*** TASK MATERIAL ***

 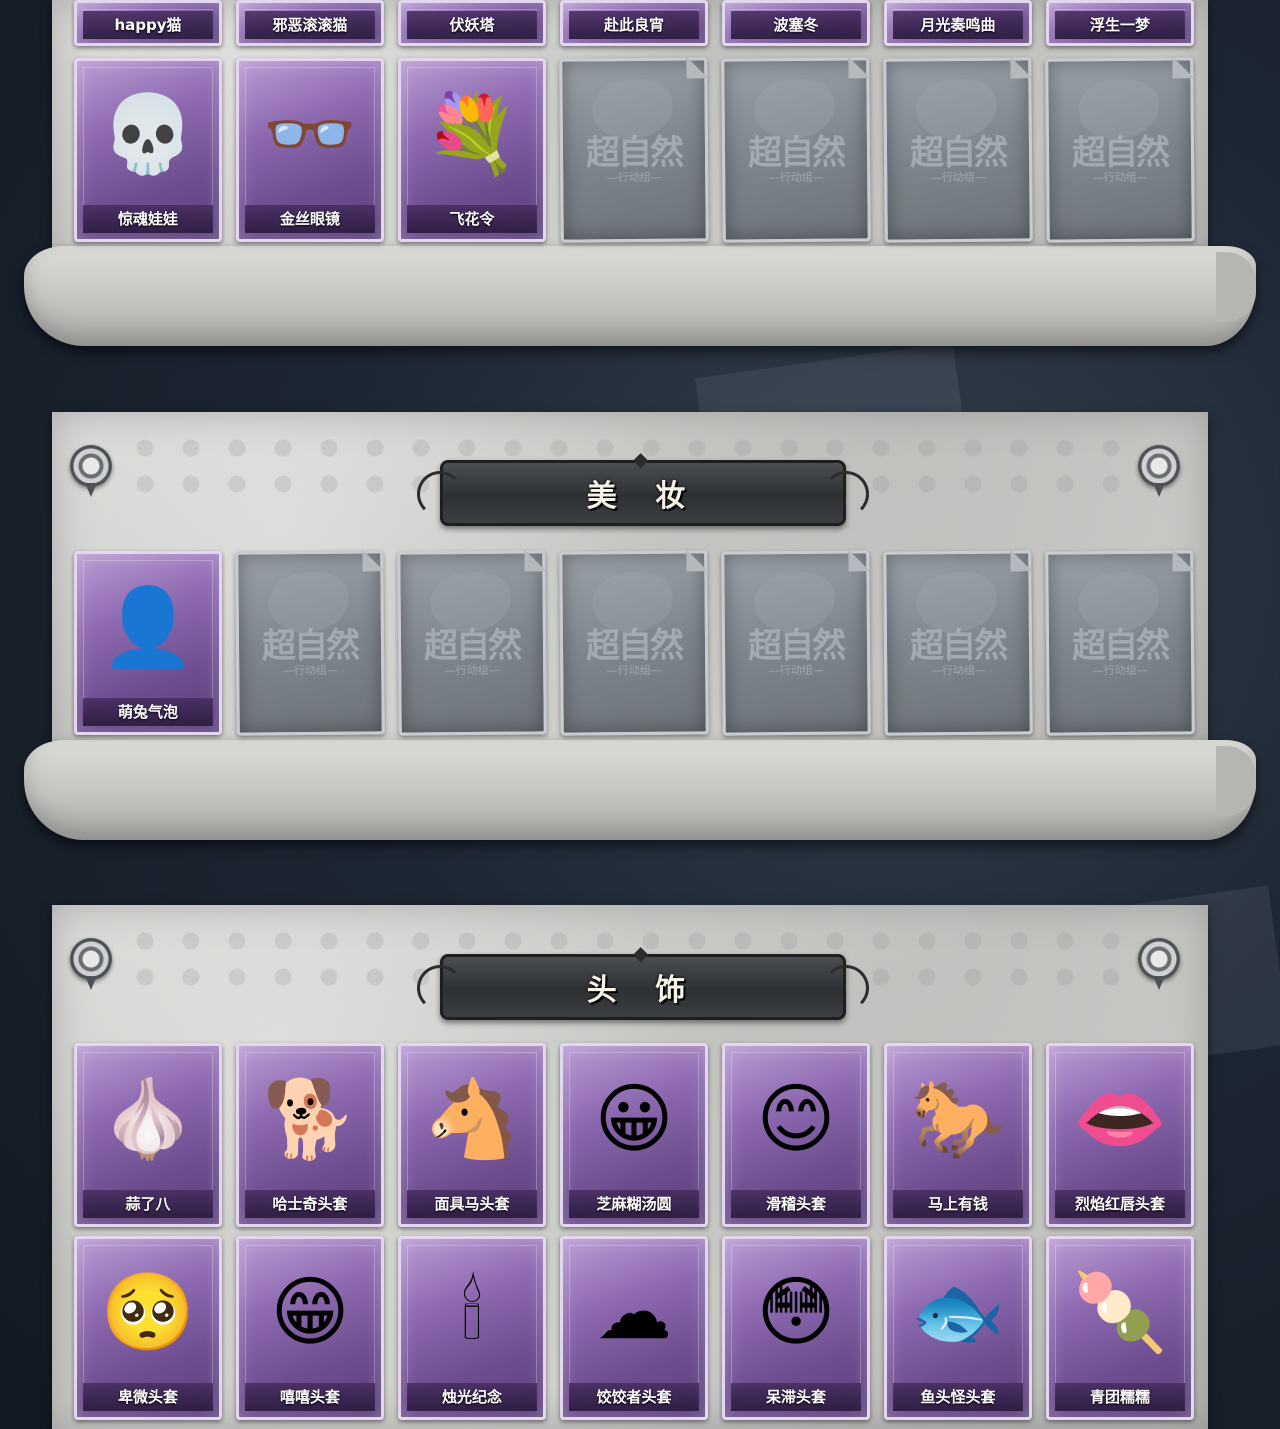 I want to click on item-card-label: 呆滞头套, so click(x=796, y=1397).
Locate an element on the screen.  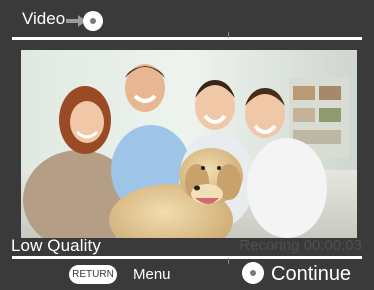
header: Video is located at coordinates (187, 19).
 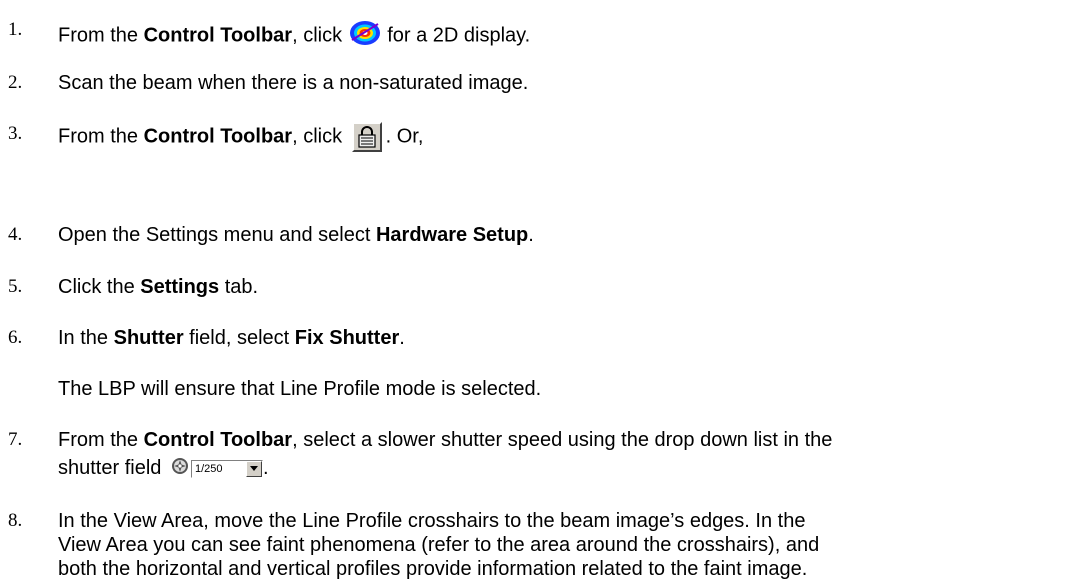 I want to click on chevron-down-icon, so click(x=254, y=468).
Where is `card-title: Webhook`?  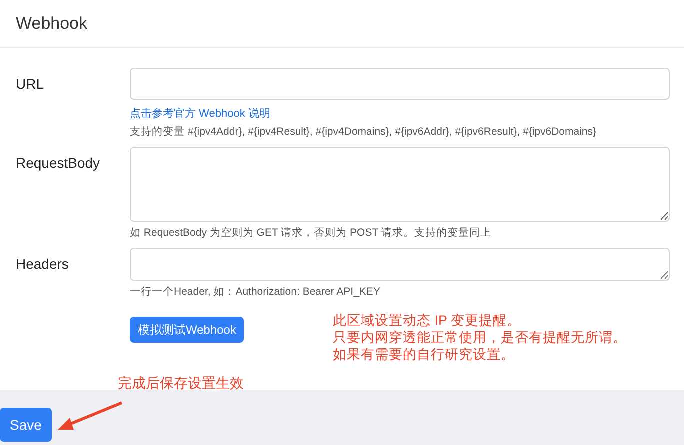 card-title: Webhook is located at coordinates (52, 24).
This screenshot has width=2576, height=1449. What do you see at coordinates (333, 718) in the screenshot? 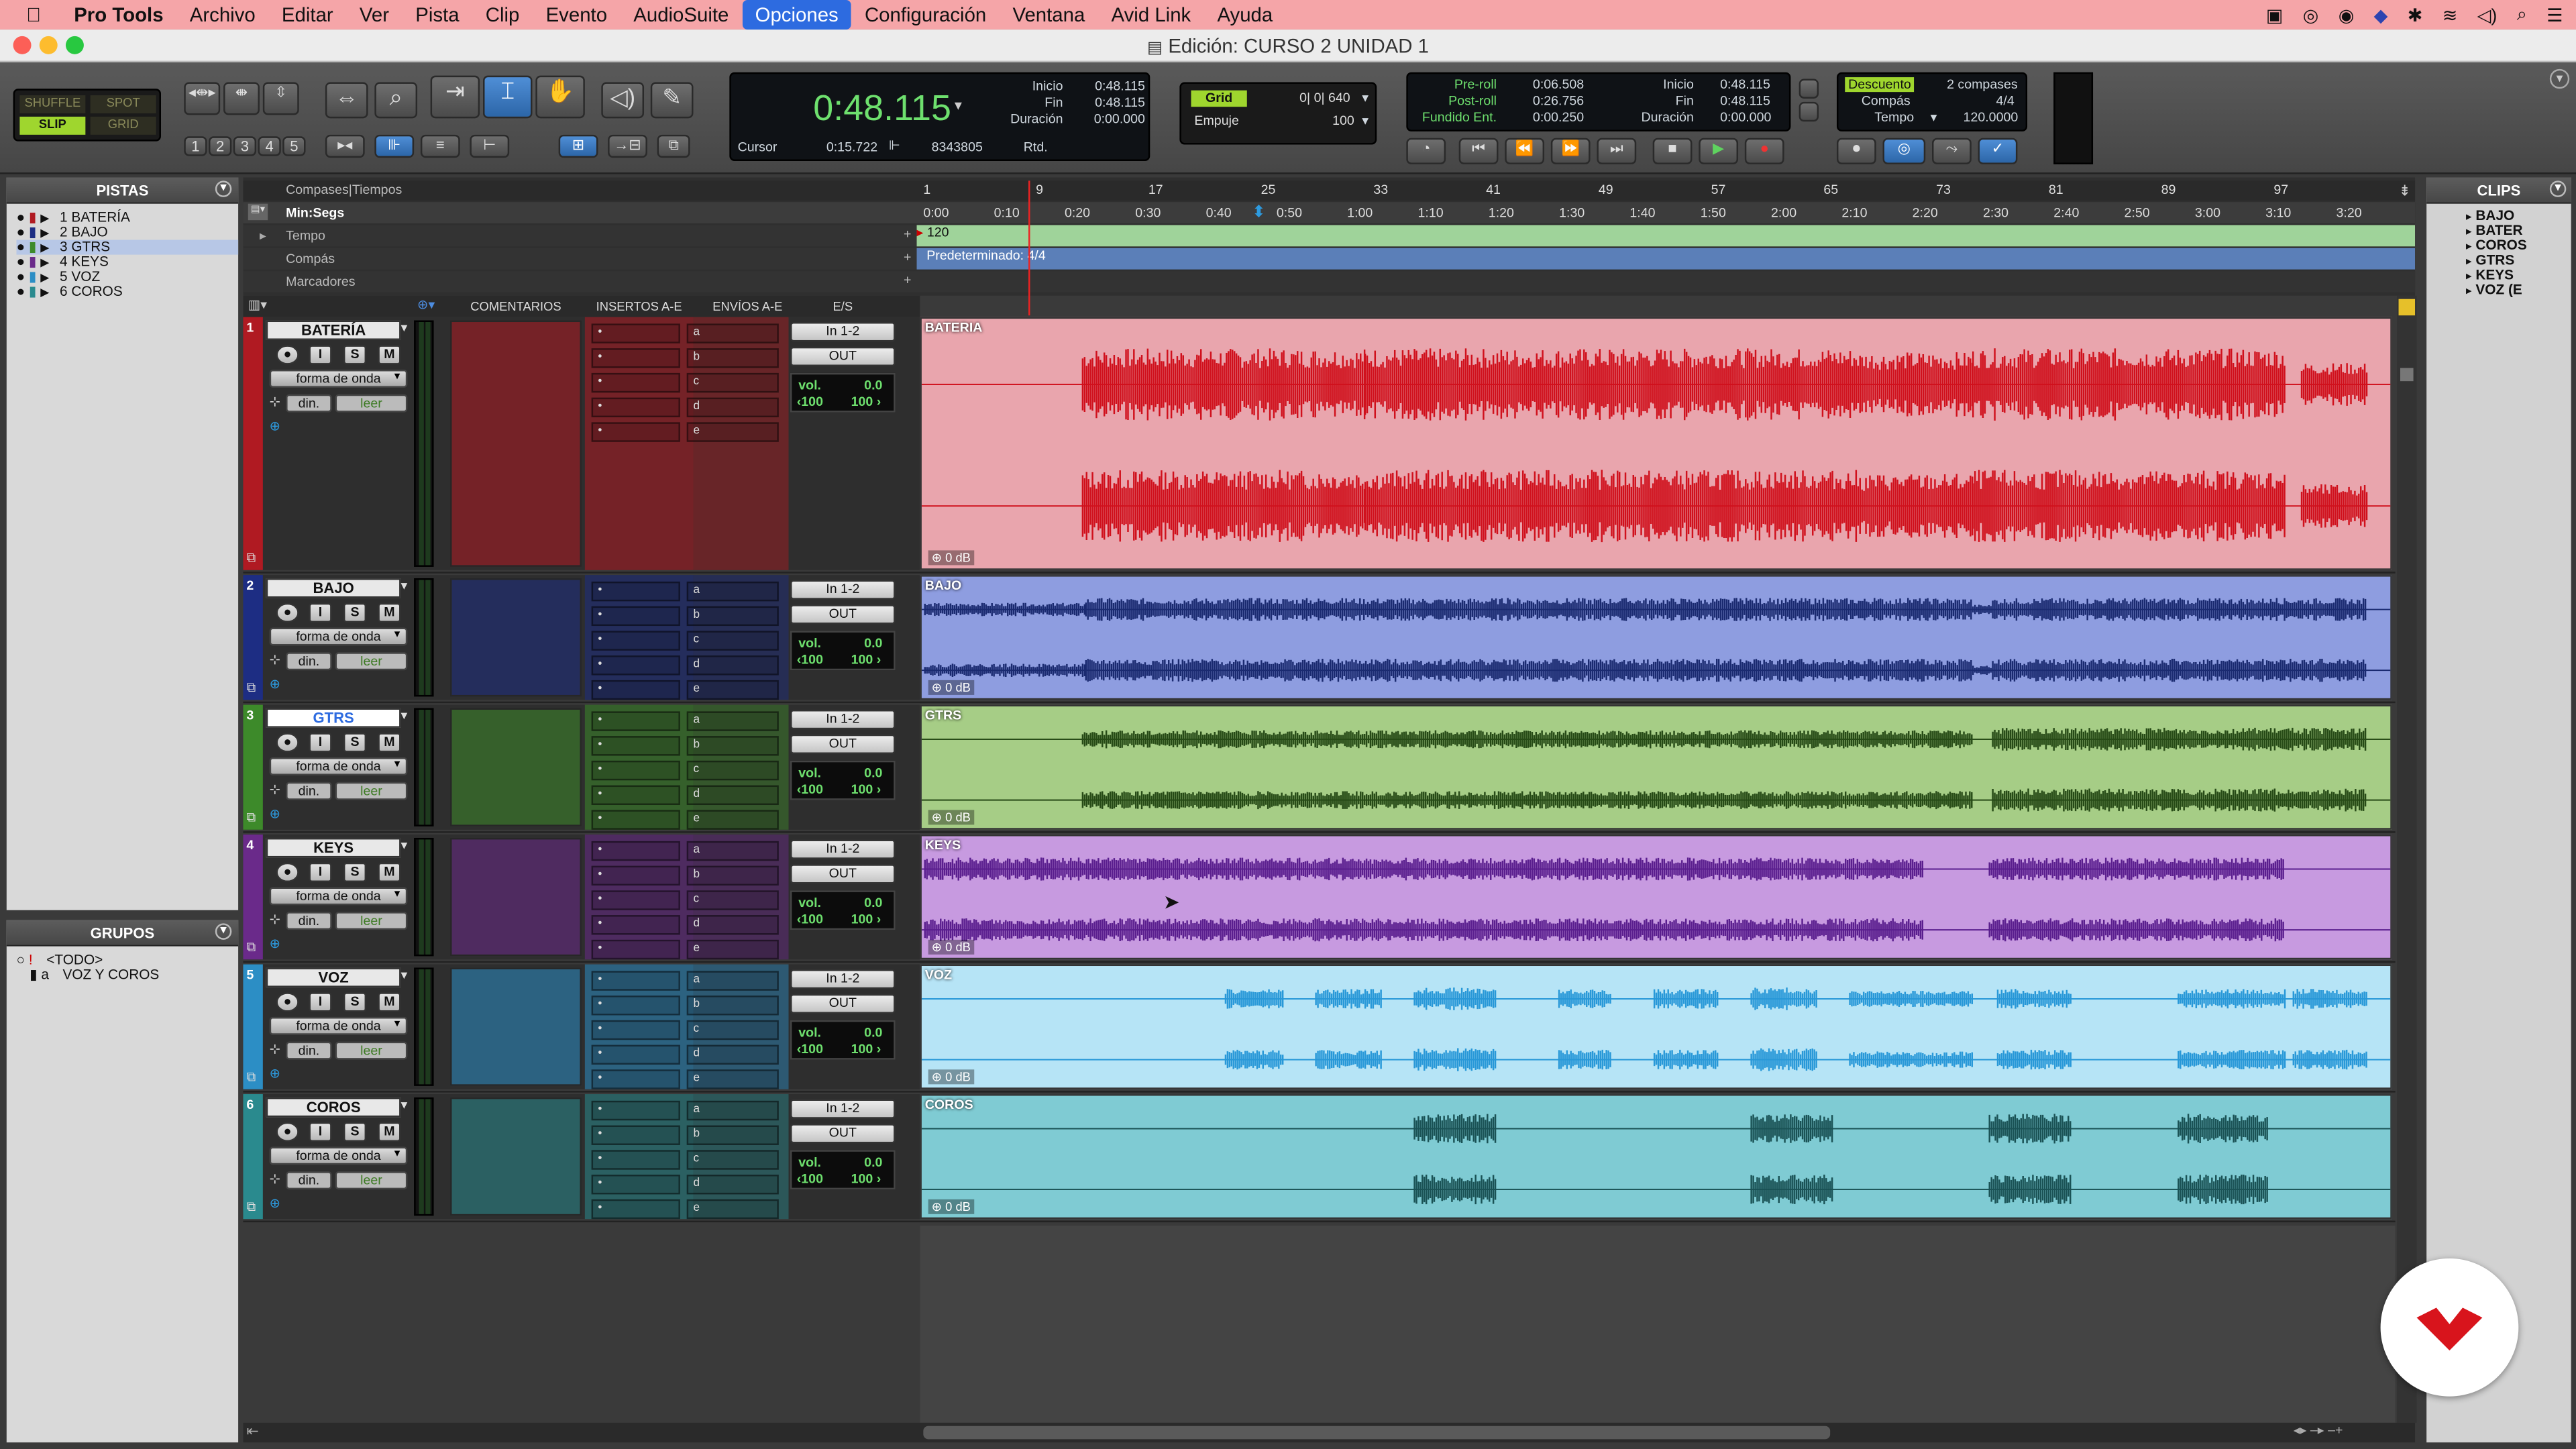
I see `track-name-field: GTRS` at bounding box center [333, 718].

*** End of TASK MATERIAL ***

» AIM OF THE EXERCISE
Put every line of the items, from the line containing "This screenshot has" through the end of the items, into a numbered list, skipping blank lines. Leave the pictures out of your answer.

» THE ANSWER
1. This screenshot has width=2576, height=1449. What do you see at coordinates (333, 718) in the screenshot? 
2. I see `track-name-field: GTRS` at bounding box center [333, 718].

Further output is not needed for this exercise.